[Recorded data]
- - - - - - -

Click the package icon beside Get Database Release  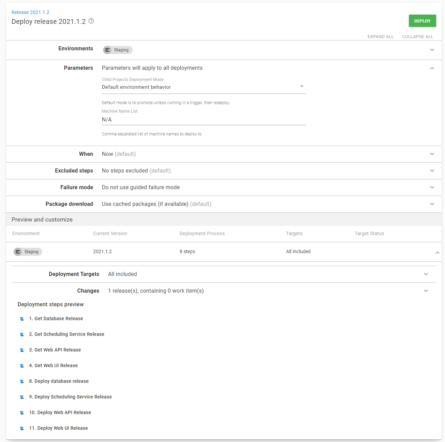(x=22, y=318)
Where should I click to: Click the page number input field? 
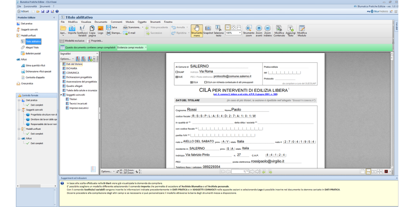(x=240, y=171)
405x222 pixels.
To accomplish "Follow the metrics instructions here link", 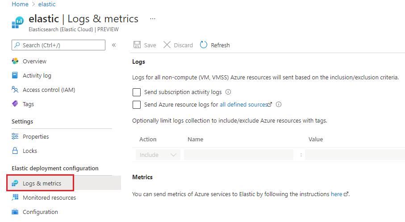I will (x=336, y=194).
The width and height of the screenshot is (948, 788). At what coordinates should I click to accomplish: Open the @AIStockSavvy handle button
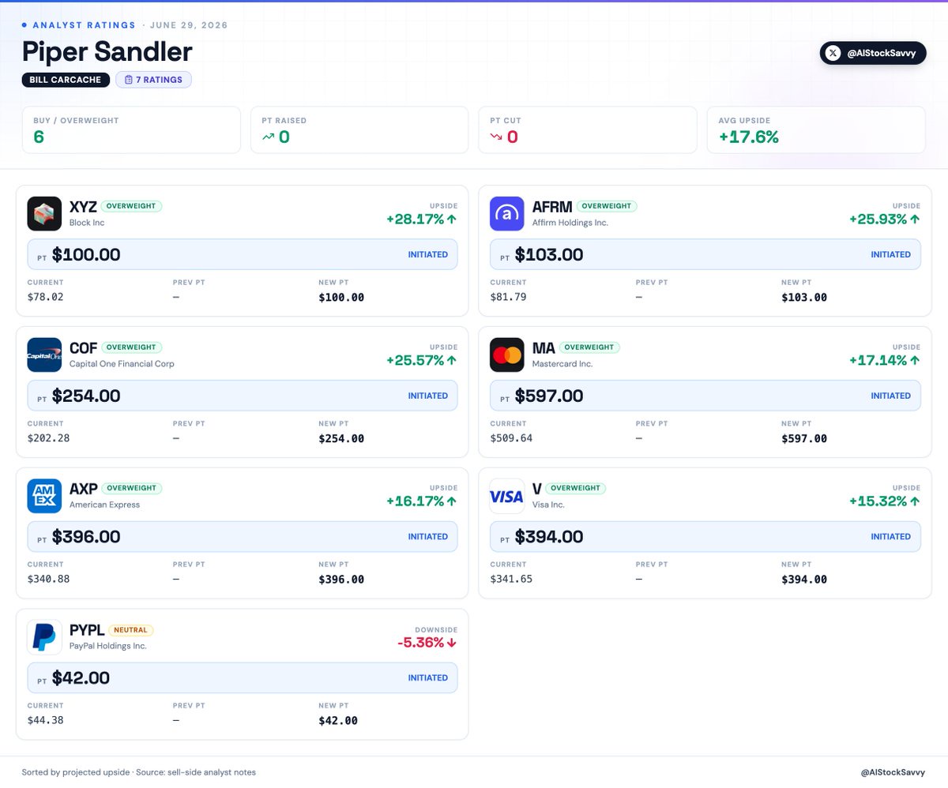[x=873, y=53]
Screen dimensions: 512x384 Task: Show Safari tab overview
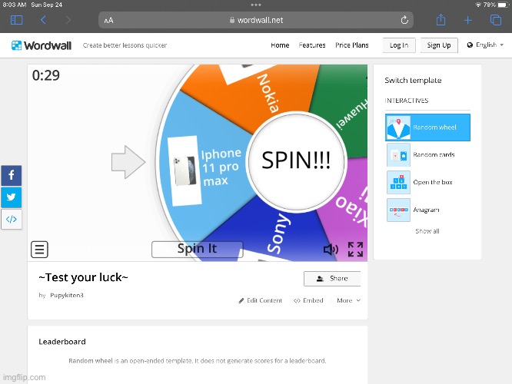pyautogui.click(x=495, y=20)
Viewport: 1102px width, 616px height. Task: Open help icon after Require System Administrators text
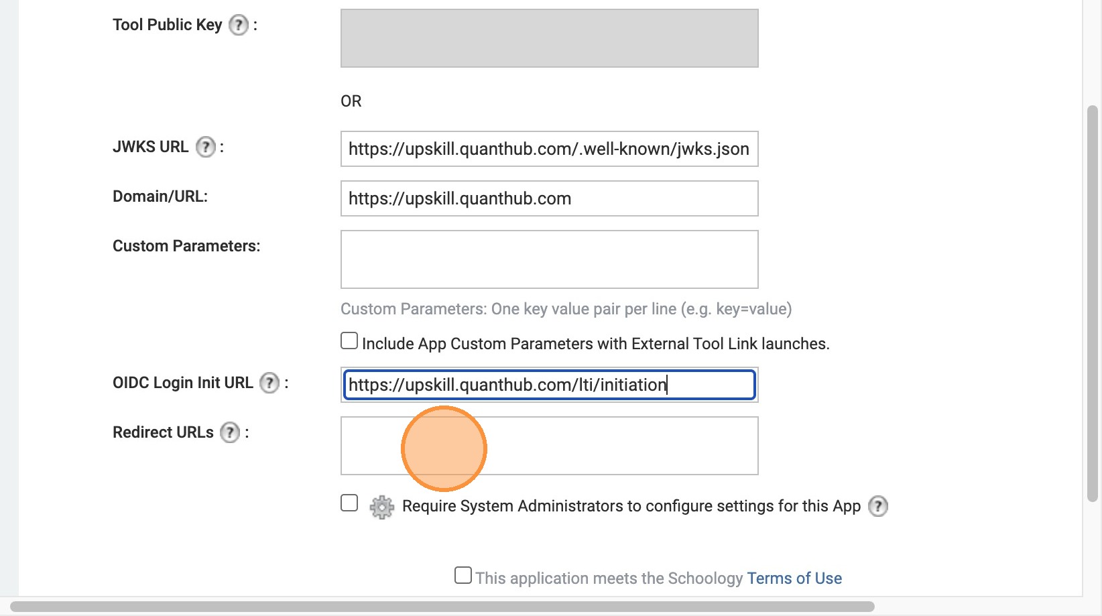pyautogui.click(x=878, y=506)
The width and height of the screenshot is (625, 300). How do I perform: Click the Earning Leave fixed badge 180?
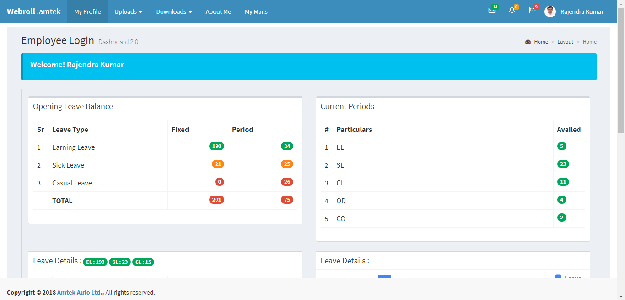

- - - - - - -

▶ _EXERCISE PROMPT_
Once the line containing "Screen dimensions: 512x384" is found, copy it and each line after it through the end of the entries above exactly; nothing else, and no pictures.

▶ _YOUR RESPONSE_
Screen dimensions: 512x384 Task: Show Safari tab overview
pyautogui.click(x=495, y=20)
Viewport: 1102px width, 616px height. Task: Open help icon after Require System Administrators text
pyautogui.click(x=878, y=506)
The width and height of the screenshot is (625, 300). How do I perform: Click the Earning Leave fixed badge 180?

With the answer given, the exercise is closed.